Statistical Machine Learning

Statistical foundations of machine learning for undergraduate and graduate students.

Spring 2026
Sharif University of Technology

Instructor
Dr. Motahari


Course Overview

Machine learning is fundamentally a statistical discipline concerned with function approximation under uncertainty.

Statistical Machine Learning develops learning as a problem of statistical inference and risk minimization rather than a collection of algorithms. The course emphasizes modeling assumptions, complexity control, and generalization, treating each method as an instance of a unified framework defined by a function class, loss function, and mechanism for controlling overfitting. Ridge regression, Lasso, SVMs, trees, boosting, and neural networks are presented as different answers to the same fundamental question: how can we control complexity to generalize from finite data? The goal is not to apply methods mechanically, but to understand why they should work before using them.

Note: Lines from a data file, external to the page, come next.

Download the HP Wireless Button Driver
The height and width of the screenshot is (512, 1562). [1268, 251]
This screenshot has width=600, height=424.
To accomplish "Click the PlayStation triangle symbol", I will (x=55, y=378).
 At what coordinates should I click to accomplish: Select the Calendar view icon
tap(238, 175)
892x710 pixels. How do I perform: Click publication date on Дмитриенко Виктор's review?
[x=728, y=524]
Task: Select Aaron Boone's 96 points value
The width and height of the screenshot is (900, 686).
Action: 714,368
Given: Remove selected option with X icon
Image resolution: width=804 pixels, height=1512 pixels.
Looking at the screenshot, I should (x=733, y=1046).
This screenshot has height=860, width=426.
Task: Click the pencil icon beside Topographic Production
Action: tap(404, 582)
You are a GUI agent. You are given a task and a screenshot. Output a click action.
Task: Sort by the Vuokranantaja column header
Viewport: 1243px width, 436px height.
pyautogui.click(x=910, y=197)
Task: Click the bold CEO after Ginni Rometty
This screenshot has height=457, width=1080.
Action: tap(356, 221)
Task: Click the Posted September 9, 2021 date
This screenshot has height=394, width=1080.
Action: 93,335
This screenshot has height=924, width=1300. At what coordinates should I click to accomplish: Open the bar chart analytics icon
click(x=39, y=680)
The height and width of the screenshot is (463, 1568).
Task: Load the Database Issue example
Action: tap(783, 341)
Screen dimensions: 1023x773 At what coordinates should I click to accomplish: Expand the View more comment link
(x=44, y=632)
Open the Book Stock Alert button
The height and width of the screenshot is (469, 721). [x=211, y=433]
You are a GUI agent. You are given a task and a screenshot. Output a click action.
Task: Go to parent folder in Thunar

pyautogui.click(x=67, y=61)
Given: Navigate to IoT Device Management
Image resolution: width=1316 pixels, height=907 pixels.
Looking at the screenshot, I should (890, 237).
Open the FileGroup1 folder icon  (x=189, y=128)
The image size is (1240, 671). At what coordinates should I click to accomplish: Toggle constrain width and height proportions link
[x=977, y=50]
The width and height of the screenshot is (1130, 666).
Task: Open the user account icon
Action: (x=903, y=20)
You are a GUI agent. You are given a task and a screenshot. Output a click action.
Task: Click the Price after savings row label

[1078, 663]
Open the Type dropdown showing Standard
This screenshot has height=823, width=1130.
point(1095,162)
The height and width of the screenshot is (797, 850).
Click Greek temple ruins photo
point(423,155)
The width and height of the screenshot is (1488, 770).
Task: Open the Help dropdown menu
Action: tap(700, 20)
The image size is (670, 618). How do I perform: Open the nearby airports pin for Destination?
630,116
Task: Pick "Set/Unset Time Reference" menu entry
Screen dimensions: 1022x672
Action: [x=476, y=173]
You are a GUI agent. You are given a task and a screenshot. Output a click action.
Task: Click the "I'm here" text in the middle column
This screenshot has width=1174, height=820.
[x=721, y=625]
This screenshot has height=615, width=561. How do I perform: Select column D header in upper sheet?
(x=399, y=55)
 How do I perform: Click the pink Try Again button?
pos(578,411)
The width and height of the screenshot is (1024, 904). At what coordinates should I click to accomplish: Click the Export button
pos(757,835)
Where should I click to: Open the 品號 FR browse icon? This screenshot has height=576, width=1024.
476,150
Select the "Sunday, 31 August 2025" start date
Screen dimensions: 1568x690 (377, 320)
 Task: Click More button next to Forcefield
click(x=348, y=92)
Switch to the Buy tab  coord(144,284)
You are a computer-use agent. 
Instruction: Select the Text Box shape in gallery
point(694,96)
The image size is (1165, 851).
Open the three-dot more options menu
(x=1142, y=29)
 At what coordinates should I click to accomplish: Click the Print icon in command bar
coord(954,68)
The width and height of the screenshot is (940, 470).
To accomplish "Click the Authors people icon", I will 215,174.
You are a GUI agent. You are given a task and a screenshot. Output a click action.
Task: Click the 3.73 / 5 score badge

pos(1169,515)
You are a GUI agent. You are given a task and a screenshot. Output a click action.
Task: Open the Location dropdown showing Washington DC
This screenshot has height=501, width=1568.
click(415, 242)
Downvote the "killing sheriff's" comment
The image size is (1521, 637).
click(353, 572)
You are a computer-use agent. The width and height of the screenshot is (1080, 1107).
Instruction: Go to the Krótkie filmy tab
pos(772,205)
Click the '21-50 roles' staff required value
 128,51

We emphasize principles over software and derivations over recipes.


References

- James, G., Witten, D., Hastie, T., & Tibshirani, R. (2021). An Introduction to Statistical Learning: with Applications in Python. Springer.
ISL Python Book
- Hastie, T., Tibshirani, R., & Friedman, J. (2009). The Elements of Statistical Learning: Data Mining, Inference, and Prediction (2nd ed.). Springer.
ESL Book

Extra Resources


Intended Audience

Undergraduate students (6th semester and above) and graduate students.